DATA Block Start
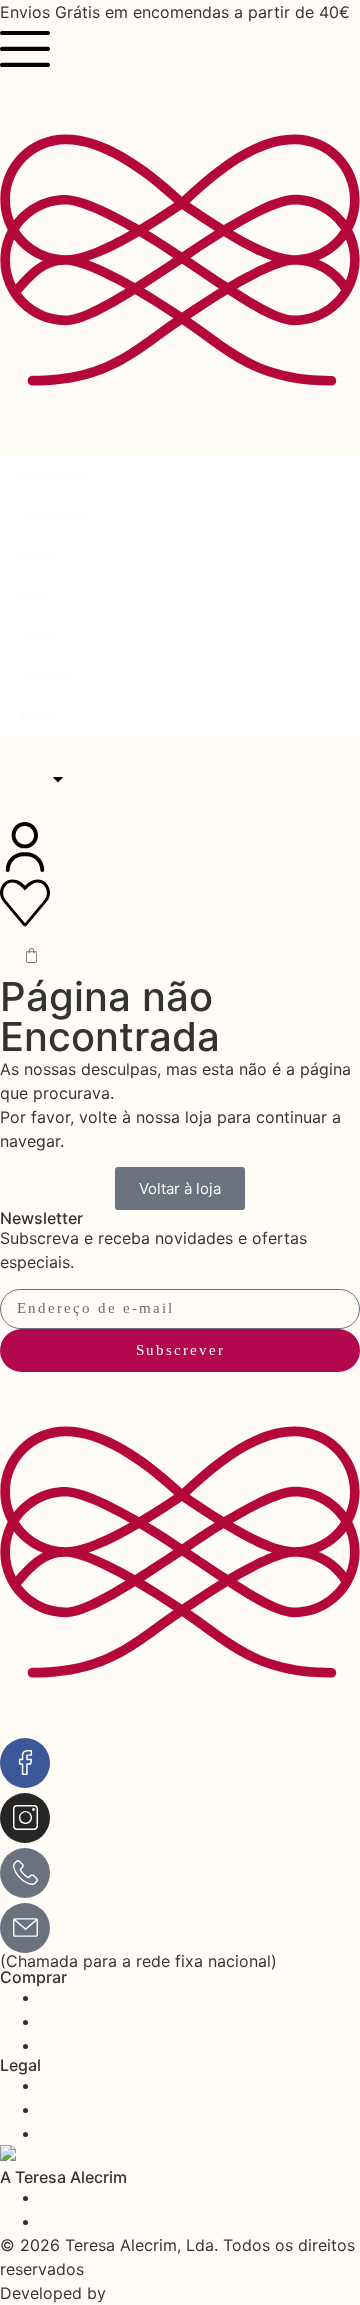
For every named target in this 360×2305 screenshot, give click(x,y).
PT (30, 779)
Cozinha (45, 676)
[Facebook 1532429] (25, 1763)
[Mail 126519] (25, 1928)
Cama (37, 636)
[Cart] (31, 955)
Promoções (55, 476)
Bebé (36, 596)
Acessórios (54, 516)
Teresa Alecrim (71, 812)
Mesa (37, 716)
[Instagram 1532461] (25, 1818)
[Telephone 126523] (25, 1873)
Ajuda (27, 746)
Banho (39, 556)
DATA Block End
DATA Block Start
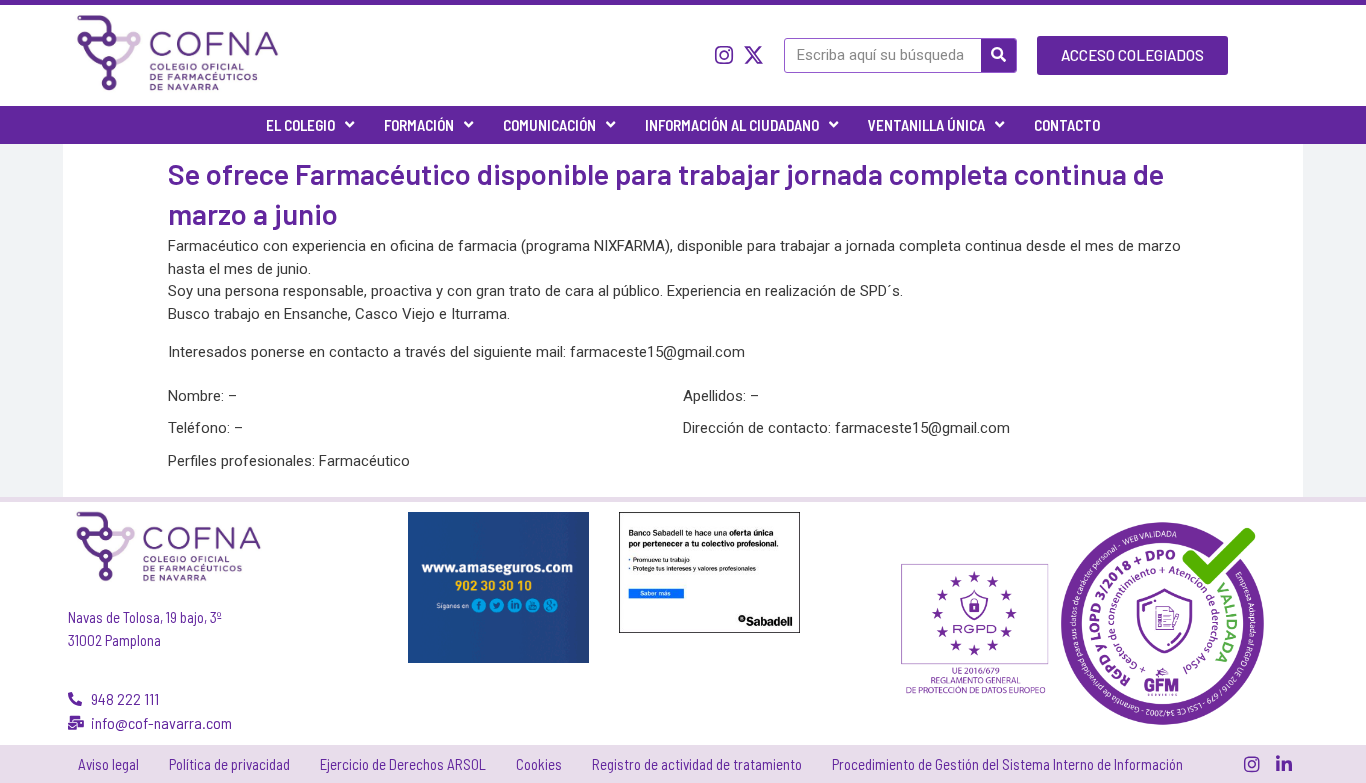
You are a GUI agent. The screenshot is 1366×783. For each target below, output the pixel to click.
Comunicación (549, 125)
DATA Block End
## WHAT TO WORK ON:
Only one stretch of the entries above is wanted: the lines from the one containing "[Cart] (31, 955)" through the one containing "Banho (39, 556)". Please reproduce it exactly.

## RESULT OF THIS EXERCISE:
[Cart] (31, 955)
Promoções (55, 476)
Bebé (36, 596)
Acessórios (54, 516)
Teresa Alecrim (71, 812)
Mesa (37, 716)
[Instagram 1532461] (25, 1818)
[Telephone 126523] (25, 1873)
Ajuda (27, 746)
Banho (39, 556)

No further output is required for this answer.